Any Clarenceville student caught displaying the Fifth Estate inside the school will have his copy of the paper confiscated and his parents will be informed.

School authorities have been uptight about the paper ever since Dick Elbinger, brother of the infamous nude poet Lee Elbinger, began selling the Fifth Estate at the school a few weeks ago. Elbinger was hassled continually for spreading the word and principal Anthony Marra threatened to throw him out of school if he “continued to make trouble.”

Brother Dick would have none of this bullshit and went right on selling the paper despite numerous threats and harassment from the local honkies. As Fifth Estate sales soared, it became clear that school officials would have to move to stop the insidious menace from undermining the authority structure and depriving them of control over their personal fiefdom, and of the minds of its students.

Superintendent of Schools David McDowell and Principal Marra put their heads together and the confiscation order was the result. The mere sight of a Fifth Estate in the hands of a Clarenceville student seems to throw Marra and his cronies into a rage. Is our paper that offensive, Tony?
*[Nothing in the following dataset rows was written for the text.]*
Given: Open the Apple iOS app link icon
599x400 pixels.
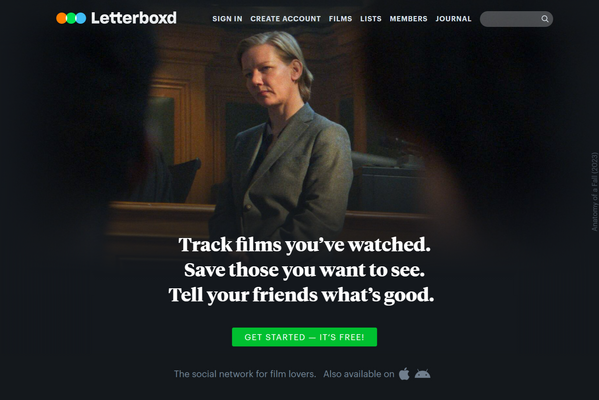Looking at the screenshot, I should coord(404,374).
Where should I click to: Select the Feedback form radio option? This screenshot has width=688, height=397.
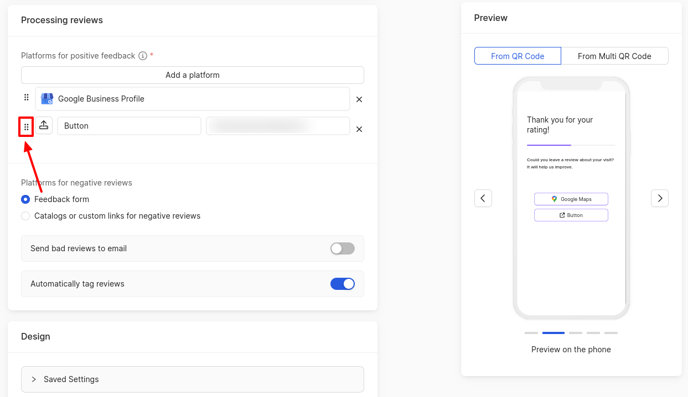point(25,199)
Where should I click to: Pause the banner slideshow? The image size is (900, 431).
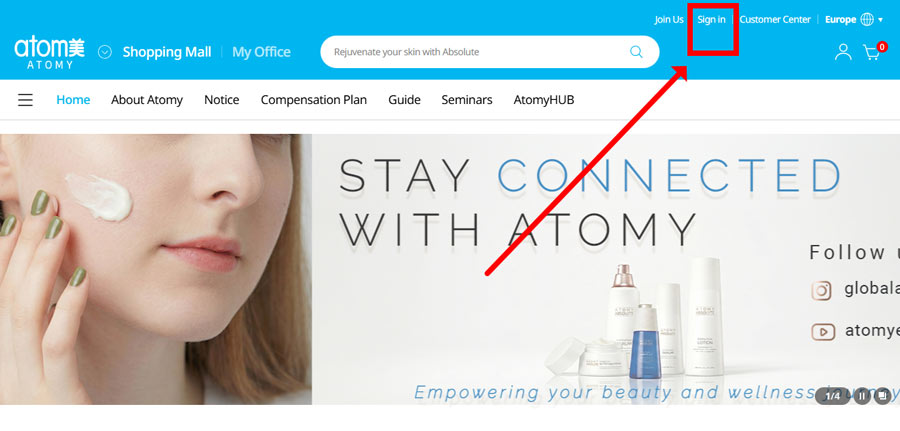pos(862,396)
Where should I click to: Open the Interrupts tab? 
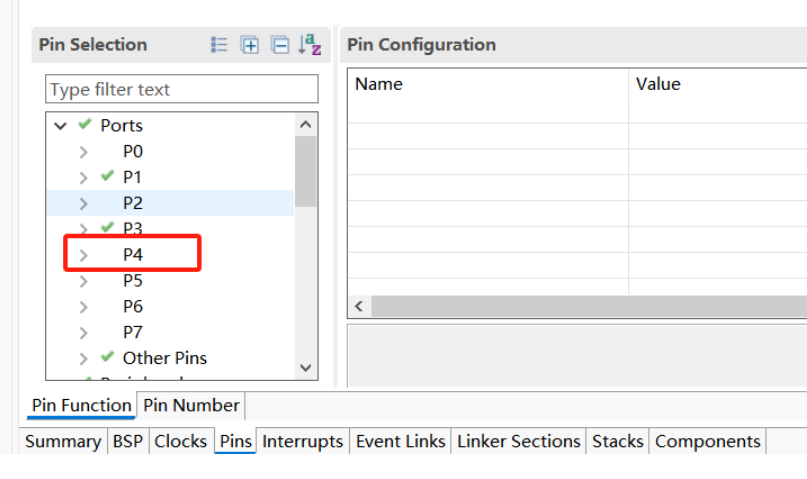302,441
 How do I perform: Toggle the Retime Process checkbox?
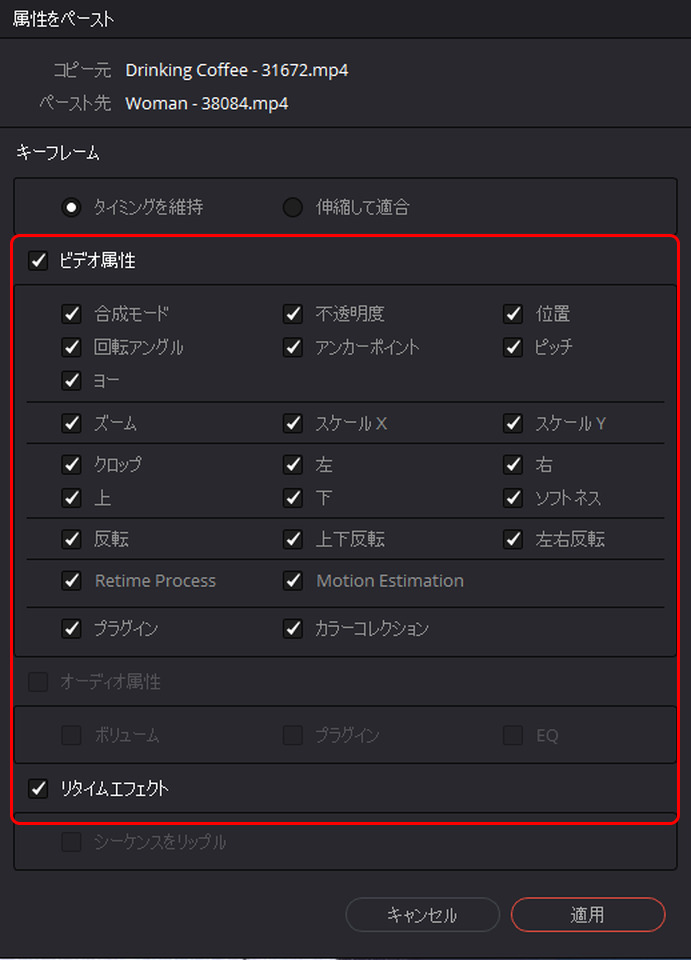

Apparently it is, for the Livonia School Board voted unanimously to support the decree at a special December 12 meeting. The board granted an open hearing on the issue in response to pressure from the student council which had earlier condemned the actions of Marra and McDowell. But it was obvious from the start that the hearing was nothing more than a thinly veiled power play on the part of the board—a clumsy attempt to coopt student discontent with a sham meeting in the trappings of legitimacy.

Student attempts to be heard were continually ignored by the chair as board members and parents immersed themselves in the Fifth Estate unclassifieds.

Student Council President Berry Sherman stated that the majority of the council members felt that the school administration was violating their constitutional rights in ordering teachers to confiscate the paper.

Principal Marra, however, refused to comment on the illegality of his action, saying only that he thought it was a moral issue between parents and children. Marra later admitted that students would probably read the Fifth Estate outside of school anyway.

The Clarenceville Board of Education relied on its power to act “in loco parentis” (in the place of parents) in allowing its appointed school administrators to decide what sort of published material could be displayed in the high school. School

Board member Dr. Martin Wechsler objected to the Fifth Estate because it contains “weird and distorted sex” and is “favorable to the use of drugs.” What a stiff ass!

This newspaper supports wholeheartedly the struggle of Clarenceville students to decide for themselves what material they should read. For the duration of the repression we will replace any Fifth Estate unconstitutionally confiscated by school officials or police.